L'ouvrage de 216 pages, édité par une maison d'édition contrôlée par le milliardaire conservateur Vincent Bolloré, est paru exactement un mois après la remise en liberté sous contrôle judiciaire le 10 novembre de l'ex-chef de l'Etat. Dans son ouvrage, il dit s'être agenouillé pour prier au premier jour de son incarcération, le 21 octobre, après sa condamnation quelques semaines plus tôt à cinq ans de prison pour association de malfaiteurs. Il amorce par ailleurs un virage vis-à-vis de l'extrême droite. À la cheffe de file des députés RN Marine Le Pen, qui lui demande s'il s'associerait à un éventuel « front républicain », il répond: « Non, et de surcroît je l'assumerai en prenant le moment venu une position publique sur le sujet ».
« Déformer les faits »
Il consacre également quelques pages sur l'audition des proches de victimes de l'attentat du DC-10, parties civiles au procès libyen, qu'il qualifie de « moments les plus émouvants » tout en se disant « affecté par la violence de certains propos à mon endroit ». Le 19 septembre 1989, 170 personnes de 18 nationalités avaient été tuées dans l'attaque préparée par les services secrets libyens contre l'avion d'UTA au-dessus du Niger.
Des familles de victimes se sont dites mardi « affligées » par ce passage qui leur est consacré. « Une fois encore, Nicolas Sarkozy inverse les rôles, faisant croire qu'il serait la véritable victime, celle de la douleur des familles du DC-10. C'est un choix assumé: déformer les faits et escamoter la vérité », a fustigé dans un communiqué le collectif « Les Filles du DC-10 », un groupe de filles, mères et sœurs de morts du DC-10.
Le tribunal correctionnel de Paris l'a reconnu coupable d'avoir sciemment laissé ses collaborateurs démarcher en vue d'un financement de sa campagne présidentielle de 2007 un haut dignitaire libyen, Abdallah Senoussi, alors que celui-ci était sous le coup d'une condamnation à la réclusion criminelle à perpétuité pour l'attentat du DC-10 (170 personnes tuées le 19 septembre 1989).

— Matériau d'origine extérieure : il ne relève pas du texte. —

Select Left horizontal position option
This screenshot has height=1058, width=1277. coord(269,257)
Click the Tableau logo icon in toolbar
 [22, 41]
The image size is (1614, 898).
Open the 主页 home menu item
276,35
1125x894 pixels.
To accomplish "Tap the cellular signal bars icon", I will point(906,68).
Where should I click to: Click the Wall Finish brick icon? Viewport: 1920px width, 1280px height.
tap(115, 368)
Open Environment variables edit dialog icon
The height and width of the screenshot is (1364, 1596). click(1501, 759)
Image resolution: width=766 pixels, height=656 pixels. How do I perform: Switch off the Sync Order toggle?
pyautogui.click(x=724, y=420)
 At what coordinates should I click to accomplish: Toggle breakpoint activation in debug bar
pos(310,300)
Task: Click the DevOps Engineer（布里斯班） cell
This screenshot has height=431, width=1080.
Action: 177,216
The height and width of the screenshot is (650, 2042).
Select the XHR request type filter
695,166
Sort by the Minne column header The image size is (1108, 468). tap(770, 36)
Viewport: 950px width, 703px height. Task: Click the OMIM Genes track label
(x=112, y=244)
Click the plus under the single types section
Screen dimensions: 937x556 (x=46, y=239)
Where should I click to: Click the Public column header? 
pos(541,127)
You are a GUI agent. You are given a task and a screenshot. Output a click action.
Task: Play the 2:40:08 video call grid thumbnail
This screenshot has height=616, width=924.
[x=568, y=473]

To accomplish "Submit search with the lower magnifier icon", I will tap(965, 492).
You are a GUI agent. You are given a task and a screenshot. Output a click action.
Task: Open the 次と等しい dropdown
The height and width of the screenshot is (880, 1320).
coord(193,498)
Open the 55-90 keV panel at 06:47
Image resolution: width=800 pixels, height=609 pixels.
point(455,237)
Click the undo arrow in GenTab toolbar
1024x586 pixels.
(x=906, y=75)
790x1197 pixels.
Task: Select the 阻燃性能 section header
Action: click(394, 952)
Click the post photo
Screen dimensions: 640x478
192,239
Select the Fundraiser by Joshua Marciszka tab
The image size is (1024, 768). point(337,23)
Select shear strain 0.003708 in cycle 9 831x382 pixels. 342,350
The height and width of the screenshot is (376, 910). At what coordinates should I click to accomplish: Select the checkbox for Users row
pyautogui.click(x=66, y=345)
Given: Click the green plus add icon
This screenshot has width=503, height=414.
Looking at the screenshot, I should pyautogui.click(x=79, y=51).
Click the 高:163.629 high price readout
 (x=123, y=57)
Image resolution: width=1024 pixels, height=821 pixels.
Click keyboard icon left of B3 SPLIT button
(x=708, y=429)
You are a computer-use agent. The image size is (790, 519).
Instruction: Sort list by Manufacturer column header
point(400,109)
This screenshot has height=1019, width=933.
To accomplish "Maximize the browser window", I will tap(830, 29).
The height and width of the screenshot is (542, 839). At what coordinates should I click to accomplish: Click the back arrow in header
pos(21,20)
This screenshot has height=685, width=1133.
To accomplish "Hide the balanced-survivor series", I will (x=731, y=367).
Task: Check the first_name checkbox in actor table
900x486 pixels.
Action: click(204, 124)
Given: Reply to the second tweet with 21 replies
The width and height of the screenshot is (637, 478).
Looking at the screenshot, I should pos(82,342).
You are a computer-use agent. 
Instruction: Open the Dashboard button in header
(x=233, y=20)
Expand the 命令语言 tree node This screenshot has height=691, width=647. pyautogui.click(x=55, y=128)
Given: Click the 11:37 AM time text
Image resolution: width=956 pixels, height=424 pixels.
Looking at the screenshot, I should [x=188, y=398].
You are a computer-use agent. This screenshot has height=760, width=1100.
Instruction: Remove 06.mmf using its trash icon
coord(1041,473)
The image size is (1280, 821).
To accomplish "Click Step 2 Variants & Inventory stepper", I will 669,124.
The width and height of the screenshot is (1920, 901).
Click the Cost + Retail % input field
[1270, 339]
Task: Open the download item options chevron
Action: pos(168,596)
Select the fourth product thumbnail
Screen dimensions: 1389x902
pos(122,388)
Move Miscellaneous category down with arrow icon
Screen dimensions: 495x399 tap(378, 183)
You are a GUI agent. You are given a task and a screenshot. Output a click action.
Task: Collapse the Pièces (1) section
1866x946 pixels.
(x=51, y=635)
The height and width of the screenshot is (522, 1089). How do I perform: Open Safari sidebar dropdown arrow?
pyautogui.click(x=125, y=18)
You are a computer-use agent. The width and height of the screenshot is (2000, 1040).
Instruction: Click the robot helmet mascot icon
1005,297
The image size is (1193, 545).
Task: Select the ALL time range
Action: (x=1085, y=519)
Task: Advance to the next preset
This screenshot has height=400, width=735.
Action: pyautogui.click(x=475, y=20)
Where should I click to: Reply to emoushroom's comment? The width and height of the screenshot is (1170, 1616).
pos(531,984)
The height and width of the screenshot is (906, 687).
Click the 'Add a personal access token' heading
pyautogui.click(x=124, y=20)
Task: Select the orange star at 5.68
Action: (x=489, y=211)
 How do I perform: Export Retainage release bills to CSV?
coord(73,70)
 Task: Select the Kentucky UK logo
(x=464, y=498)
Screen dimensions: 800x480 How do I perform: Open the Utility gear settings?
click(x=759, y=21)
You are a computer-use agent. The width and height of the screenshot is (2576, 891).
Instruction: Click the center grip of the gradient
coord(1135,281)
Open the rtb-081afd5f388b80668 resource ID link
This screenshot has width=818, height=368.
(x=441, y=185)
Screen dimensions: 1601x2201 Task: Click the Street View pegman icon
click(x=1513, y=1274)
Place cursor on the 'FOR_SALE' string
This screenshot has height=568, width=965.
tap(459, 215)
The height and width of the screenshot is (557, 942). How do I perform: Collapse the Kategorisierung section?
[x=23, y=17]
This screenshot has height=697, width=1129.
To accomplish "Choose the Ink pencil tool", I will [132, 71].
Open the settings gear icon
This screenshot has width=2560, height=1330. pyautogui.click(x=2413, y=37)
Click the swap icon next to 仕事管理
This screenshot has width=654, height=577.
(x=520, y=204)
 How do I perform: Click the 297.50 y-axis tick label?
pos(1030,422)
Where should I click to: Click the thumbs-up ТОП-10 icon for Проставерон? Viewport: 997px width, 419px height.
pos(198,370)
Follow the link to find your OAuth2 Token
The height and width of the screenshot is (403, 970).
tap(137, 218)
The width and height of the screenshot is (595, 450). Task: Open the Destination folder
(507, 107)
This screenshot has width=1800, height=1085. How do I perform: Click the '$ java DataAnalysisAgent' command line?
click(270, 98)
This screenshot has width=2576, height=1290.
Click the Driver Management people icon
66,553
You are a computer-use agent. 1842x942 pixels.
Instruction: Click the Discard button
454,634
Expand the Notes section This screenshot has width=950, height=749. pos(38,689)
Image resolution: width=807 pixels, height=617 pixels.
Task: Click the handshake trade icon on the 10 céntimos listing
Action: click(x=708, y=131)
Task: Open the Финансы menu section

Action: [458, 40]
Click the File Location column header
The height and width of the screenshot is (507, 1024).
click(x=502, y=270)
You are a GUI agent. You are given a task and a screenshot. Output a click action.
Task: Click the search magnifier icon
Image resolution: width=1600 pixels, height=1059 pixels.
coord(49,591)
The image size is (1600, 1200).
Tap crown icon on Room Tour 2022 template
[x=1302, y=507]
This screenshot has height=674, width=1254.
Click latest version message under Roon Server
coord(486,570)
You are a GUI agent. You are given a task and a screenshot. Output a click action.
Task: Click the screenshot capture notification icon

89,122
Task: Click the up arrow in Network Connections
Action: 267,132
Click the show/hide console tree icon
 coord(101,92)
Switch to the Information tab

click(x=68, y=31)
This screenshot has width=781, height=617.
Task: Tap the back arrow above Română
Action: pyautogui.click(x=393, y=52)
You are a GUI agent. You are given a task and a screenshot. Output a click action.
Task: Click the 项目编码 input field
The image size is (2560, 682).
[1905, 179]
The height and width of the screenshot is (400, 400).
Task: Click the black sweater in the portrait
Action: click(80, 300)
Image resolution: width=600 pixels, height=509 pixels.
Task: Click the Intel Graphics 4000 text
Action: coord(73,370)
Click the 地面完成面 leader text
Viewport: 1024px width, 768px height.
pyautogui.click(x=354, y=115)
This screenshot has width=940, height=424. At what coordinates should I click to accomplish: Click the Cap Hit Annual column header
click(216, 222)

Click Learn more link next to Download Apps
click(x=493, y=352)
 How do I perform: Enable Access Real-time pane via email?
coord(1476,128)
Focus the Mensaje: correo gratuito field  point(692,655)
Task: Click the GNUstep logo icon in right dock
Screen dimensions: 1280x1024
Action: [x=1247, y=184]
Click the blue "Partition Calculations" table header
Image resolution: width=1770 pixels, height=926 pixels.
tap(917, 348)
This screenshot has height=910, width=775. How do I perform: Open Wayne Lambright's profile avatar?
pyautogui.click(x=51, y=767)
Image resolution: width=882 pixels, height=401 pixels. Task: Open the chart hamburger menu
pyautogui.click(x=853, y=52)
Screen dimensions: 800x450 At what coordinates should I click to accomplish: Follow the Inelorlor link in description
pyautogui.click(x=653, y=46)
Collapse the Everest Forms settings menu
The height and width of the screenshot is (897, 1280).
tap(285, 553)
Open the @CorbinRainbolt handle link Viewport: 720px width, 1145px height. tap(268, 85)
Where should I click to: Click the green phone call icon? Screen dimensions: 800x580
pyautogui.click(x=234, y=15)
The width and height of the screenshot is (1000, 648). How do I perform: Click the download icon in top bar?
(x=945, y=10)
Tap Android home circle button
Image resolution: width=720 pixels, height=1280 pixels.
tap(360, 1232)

En contrepartie, ils lui auraient laissé miroiter un examen de sa situation judiciaire.
L'ancien chef de l'État sera jugé à nouveau dans le dossier du finalement libyen du 16 mars au 3 juin par la cour d'appel de Paris. Tous les prévenus y comparaîtront libres, la cour d'appel ayant libéré mercredi sous contrôle judiciaire Alexandre Djouhri, dernier incarcéré dans ce dossier. Nicolas Sarkozy est par ailleurs définitivement condamné dans deux autres affaires : un an de prison ferme pour corruption et trafic d'influence, une sanction inédite pour un ancien chef de l'Etat dans celle dite des écoutes de l'Elysée et un an d'emprisonnement dont six mois ferme dans l'affaire dite Bygmalion, pour le financement illégal de sa campagne présidentielle perdue de 2012.